Modern example with a traditional feel
In his Route 66 Traveler’s Guide and Roadside Companion, Tom Snyder used Ortelius to create these symbols that represent cities and towns on his medium scale maps. Tom effectively uses scale, simplification, and dimension change with many of the visual variables discussed above.
The symbols are various sized circles with a crosshatch pattern inside. While the hatch pattern is consistent, the size of the circle varies relative to the size of the city or town. To provide visual interest, Tom varies the orientation of the hatch to more or less match the direction of the road along the route.
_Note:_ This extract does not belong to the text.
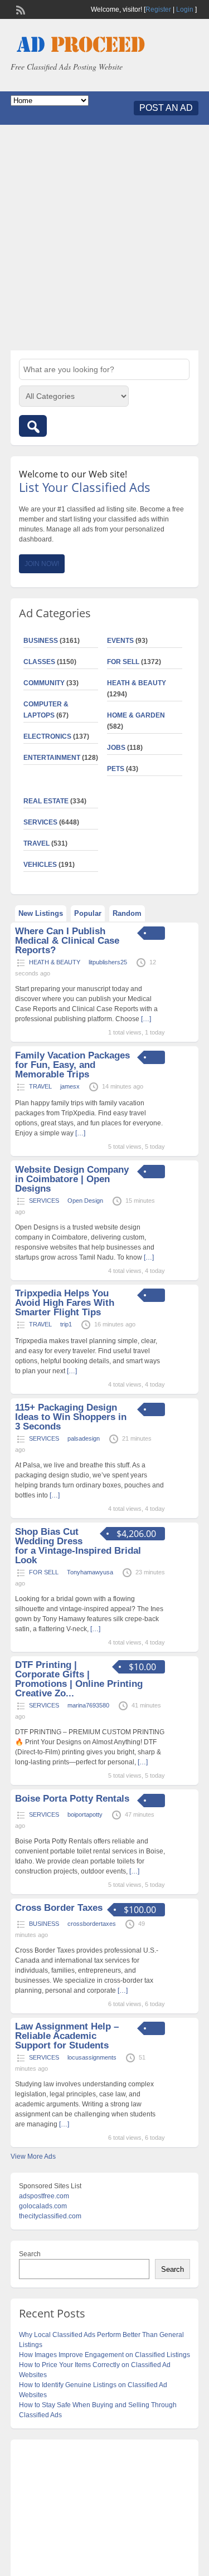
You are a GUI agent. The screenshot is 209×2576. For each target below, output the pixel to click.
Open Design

To accomodate different scales, Tom provides map details, also cased within circles, for places of particular interest.
Pictorial symbols are often used for decorative maps. These, adapted from Heather Child’s book, Decorative Maps, are vectorized for import into Ortelius.
Ortelius includes a full suite of drawing tools that can be used to draw your own decorative symbols. It also imports SVG and vector PDF files if you need to import scalable graphic files.
Time to get creative
We’ve reviewed the role of scale, simplification, dimension change and texture on city map symbols, and seen an excellent modern example. Now it’s time to get creative with making your own medium-scale city symbols in Ortelius.
Here we offer some inspiration. For example, you can draw a basic graphic with many buildings within a square shape, then use that graphic as a pattern fill for your symbols. We made a black version and a white version. In other examples, we used some of Ortelius’ built-in hatch styles, and a fill style with opacity. Even a simple small back square can provide interesting results when you apply randomness settings to a pettern fill. Have fun playing with styles to create interesting city symbols.
Of course, when you’re satisfied with your results you can save them to your User Library for future reuse.
The Role of Typeface
A final note. In addition to symbology, your selection of typeface will greatly influence the look and feel of your map. For example, notice how Tom Snyder’s carefully chosen typefaces echo the Route 66 icon and imply a vintage time period. Be sure to consider the appearance of text on your map. Our tutorial, Best Mac Fonts for Cartography, provides guidance to choose a good typeface and tips to establish a schema for text labels with your map projects.
Child, Heather (1956). Decorative Maps. Studio Limited, London.
Krygier, John and Denis Wood (2005). Making Maps, A Visual Guide to Map Design for GIS. The Guilford Press, New York.
Raisz, Erwin (1948). General Cartography. McGraw-Hill Book Company, New York.
Snyder, Tom (2011). Route 66 Traveler’s Guide and Roadside Companion, 4th Edition. St. Martin’s Griffin, New York.
Tyner, Judith (2010). Principles of Map Design. The Guilford Press, New York.